Foley for any genre of movie is an incredibly important part of the audiences viewing experience. The sound of every punch, closing door, window breaking, etc. is difficult to capture while filming on set. To make up for the missing sound, sounds are often recreated and recorded in a separate studio after a scene is filmed and added in post production.
Horror movies are not for everyone but if you’ve ever seen one, you know they are filled with grotesque sounds that make you squirm in your seat. The sounds of bones cracking, limbs severing, and blood spewing each require their own unsettling noise. Though these gross parts in a horror movie may look real on screen in reality, they’re not! Because they aren’t real and are achieved through visual special effects, custom sounds are needed to add to the on screen effect these actions have.

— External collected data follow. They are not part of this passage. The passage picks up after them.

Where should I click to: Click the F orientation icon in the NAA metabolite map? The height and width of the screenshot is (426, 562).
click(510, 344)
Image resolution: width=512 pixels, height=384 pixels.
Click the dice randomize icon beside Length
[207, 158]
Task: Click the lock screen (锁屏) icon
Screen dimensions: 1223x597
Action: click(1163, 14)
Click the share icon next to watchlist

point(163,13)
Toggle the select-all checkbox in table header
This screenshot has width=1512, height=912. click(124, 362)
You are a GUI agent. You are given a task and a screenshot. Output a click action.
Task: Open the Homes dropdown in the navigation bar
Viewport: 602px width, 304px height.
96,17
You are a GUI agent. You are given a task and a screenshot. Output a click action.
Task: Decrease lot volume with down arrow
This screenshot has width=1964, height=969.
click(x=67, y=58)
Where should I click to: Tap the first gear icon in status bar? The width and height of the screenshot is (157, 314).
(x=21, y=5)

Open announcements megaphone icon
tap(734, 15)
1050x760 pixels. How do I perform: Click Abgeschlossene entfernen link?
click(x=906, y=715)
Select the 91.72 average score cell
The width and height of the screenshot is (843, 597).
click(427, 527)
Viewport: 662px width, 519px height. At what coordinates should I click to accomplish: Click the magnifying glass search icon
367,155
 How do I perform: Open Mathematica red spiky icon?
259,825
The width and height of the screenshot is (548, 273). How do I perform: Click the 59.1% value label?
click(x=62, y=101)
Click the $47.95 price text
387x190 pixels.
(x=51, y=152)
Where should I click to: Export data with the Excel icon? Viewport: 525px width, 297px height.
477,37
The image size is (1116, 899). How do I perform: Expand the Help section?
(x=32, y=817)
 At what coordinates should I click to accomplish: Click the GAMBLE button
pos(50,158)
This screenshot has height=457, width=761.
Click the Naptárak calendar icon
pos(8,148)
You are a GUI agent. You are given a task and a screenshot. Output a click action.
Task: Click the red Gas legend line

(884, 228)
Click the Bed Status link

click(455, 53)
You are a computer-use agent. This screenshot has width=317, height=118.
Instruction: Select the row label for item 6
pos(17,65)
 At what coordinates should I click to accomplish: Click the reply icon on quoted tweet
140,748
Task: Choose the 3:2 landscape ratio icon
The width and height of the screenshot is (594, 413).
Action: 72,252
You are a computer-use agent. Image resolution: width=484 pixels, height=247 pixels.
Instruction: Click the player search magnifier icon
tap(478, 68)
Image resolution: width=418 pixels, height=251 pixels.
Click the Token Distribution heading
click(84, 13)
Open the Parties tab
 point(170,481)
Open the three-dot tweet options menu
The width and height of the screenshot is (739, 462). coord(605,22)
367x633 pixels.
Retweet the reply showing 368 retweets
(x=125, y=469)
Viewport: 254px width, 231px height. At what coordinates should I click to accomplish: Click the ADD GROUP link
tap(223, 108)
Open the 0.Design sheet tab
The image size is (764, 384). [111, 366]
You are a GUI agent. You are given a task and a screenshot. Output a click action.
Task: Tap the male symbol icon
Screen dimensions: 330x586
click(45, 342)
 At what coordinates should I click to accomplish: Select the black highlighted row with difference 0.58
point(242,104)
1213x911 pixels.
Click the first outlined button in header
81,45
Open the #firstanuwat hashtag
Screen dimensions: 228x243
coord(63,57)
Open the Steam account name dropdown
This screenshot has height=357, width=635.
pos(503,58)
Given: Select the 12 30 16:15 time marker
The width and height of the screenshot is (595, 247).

Watch this video from Great Big Story to gain a better understanding of the art of foley in movies:
In 2018, A Quiet Place hit theaters and took audiences by surprise with it’s unique and intensely horrifying story. The film was noticed for its unusually quiet soundscape which is uncommon in horror movies. Though A Quiet Place was indeed ‘quiet’, a lot of work went into perfecting the sounds that can be heard while watching. Because the soundscape for this film is so scarce, it was extremely important to the director that whenever there was sound to be heard it was fitting, realistic, and most importantly creepy!
This video from Insider explains how foley artists recreated sounds from footsteps all the way to a monsters growl for A Quiet Place:
Sound design is equally important when it comes to providing a satisfyingly scary viewing experience. Rather than sounds of bumps in the dark or heads rolling on the floor, sound design covers the creepy music and dramatic one shots that can be heard throughout a horror movie. A “one shot” is a sound effect (usually a dramatic horn or drum) that is used to make a specific moment in a movie stand out. An example of a one shot is when the monster and main character of a horror movie lock eyes for the first time and the audience hears a thunderous BOOM.
The difference between foley and sound design can be confusing. A great way to discern the difference between the two is to understand that foley is used to recreate what the characters in a movie can hear and sound design covers sounds that only the audience can hear and not the characters.
In many ways, sound design is similar to scoring a movie. Placing the right sound at the right time is essential to getting the most out of a scene. Electronic Music Collective Instructors Shareef Islam and Nate Mars have commented on the importance of scoring for movies and gave some helpful advice in a recent blog post here.
Here is a video from Sound Field that demonstrates how sound designers and composers use music to create a more terrifying experience for movie-goers:
Now that you’ve seen the work it takes to deliver a horrifying soundscape, next time you’re watching a horror movie you’ll be relieved to know that what you’re hearing is likely a foley artist smashing a watermelon rather than someone actually being hit on the head.
FUN FACT: A Casaba Melon was used to recreate the stabbing noise in the famous shower scene of Alfred Hitchcocks Psycho!